-- EXCERPT start --

# So...Andy and Sasha look like idiots for their holdouts now, huh?



## futuristxen (Jun 26, 2003)

Both have been terrible this year, and don't even deserve the little money they did end up getting. Ferry should have let Sasha go to Europe. Varejao can be capable, but Noah just ran a dunk drill on his head and the offense he showed before his injury has completely gone away after the Gooden trade, and he's proven incapable of winning the starting spot even with Drew gone.

Just more things to complain about.

Plus their selfishness cost the team a ton of chemistry.


----------



## Tragedy (Dec 9, 2002)

Thats for people who thought Andersen should be a starter. Producing in limited minutes is not a way to predict production as a starter.


----------



## Pioneer10 (Sep 30, 2004)

Tragedy said:


> Thats for people who thought Andersen should be a starter. Producing in limited minutes is not a way to predict production as a starter.

-- EXCERPT end --
-- PROVIDED MATERIAL start --

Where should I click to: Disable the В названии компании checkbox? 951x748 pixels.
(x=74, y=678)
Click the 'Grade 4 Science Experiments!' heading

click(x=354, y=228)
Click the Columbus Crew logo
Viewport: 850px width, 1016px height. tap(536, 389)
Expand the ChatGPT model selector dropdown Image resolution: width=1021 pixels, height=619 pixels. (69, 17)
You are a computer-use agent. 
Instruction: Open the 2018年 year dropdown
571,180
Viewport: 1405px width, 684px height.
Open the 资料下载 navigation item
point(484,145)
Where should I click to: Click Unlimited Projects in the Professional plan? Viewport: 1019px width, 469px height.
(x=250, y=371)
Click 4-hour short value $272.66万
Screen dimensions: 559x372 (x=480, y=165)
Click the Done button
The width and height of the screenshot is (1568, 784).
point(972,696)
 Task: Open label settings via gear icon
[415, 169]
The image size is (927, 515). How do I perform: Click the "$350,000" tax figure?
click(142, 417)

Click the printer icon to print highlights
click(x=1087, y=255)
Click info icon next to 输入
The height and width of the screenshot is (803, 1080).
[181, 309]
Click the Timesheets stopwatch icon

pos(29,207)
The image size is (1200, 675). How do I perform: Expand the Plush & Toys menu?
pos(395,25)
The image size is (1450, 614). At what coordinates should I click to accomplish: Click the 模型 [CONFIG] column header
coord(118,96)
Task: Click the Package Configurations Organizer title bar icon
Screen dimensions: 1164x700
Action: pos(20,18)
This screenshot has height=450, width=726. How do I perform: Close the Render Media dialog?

-- PROVIDED MATERIAL end --

**AIM:**
Answer these questions about the forum thread on the holdouts:
(a) Where does futuristxen say Ferry should have let Sasha go?
(b) After which trade does futuristxen say Varejao's offense went away?
(c) Which player does Tragedy say some people thought should be a starter?

**THE COMPLETED TASK:**
(a) To Europe.
(b) The Gooden trade.
(c) Andersen.